Typical scenario (illustration, not a real client)
An organization has no security team of its own, but does have a requirement to protect against ransomware — while quotes from leading EDR vendors arrived with a premium price tag and card-in-dollars payment that can't be run through procurement. How this is usually solved with us: a review of the device fleet and requirements → deployment of containment-based protection on servers and workstations → rule tuning for the software in use → connection to the 24/7 SOC for monitoring and response → contract and payment in manat by bank transfer. The goal — to close both the ransomware risk and the procurement rules, without hiring an in-house security team.
FAQ
- We already have antivirus — why Xcitium? Antivirus and EDR catch the known and must first recognize a threat; against a new or disguised file, a window of days remains. Xcitium doesn't replace antivirus — it closes that window: an unknown file is isolated at once, without waiting to be identified.
- What operating systems does Xcitium run on? Kernel-level containment — on Windows and Windows Server; for macOS and Linux there are EDR/antivirus agents under the same cloud console. We confirm the exact coverage of your OS mix at the free assessment.
- Do we need to remove the current antivirus, and how does the migration go? Not necessarily at once: Xcitium can run alongside your existing protection or replace it — the order and compatibility are decided at the implementation stage. Rollout is centralized, by agent, without manually touching every machine.
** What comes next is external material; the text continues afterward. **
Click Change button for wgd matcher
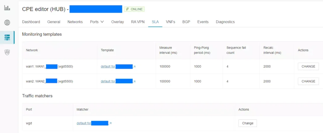 248,123
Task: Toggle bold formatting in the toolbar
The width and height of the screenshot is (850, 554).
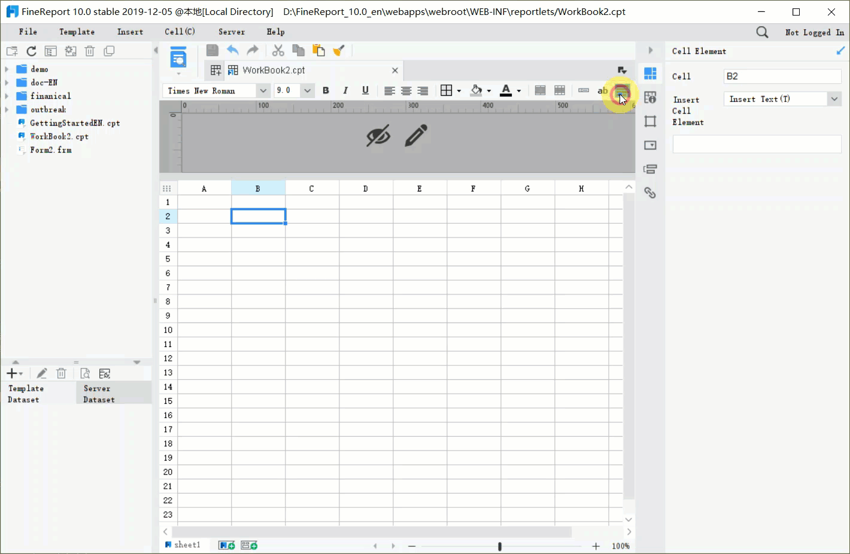Action: coord(326,90)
- Will it slow things down or get in the way? Known trusted software runs freely — only the unknown goes into a container. "Restricted" doesn't mean "frozen": the program launches and works, but its changes (for example, saving settings or writing to its own files) go into an isolated area until a verdict. For most business software this is invisible; specific or in-house software we add to the trusted list in advance during setup.
- Will this close the ransomware risk? Yes, and it's the main scenario: even unknown ransomware with no signature yet launches in isolation and never reaches real files until a verdict is assigned. We still consider a tested backup a mandatory last line of defense.
- What is Xcitium? A platform for endpoint protection with patented ZeroDwell containment (patent US 10,951,644), heir to Comodo Cybersecurity — on the market since 1998. viasoft is its exclusive distributor in Azerbaijan across the entire line.
- How much does Xcitium cost? Price is on request: it depends on the number of endpoints and the set of modules, fixed at the free assessment; payment in manat by bank transfer. Per endpoint, Xcitium comes out cheaper than comparable EDRs, and response is already included in the subscription. A direct comparison with CrowdStrike is on the CrowdStrike alternative page.
- Who will triage alerts if we have no security team? The vendor's 24/7 SOC (Xcitium MDR), which we connect and support. Containment neutralizes most threats in advance, so there are fewer alerts, and response is included in the subscription — you don't need to hire your own analysts.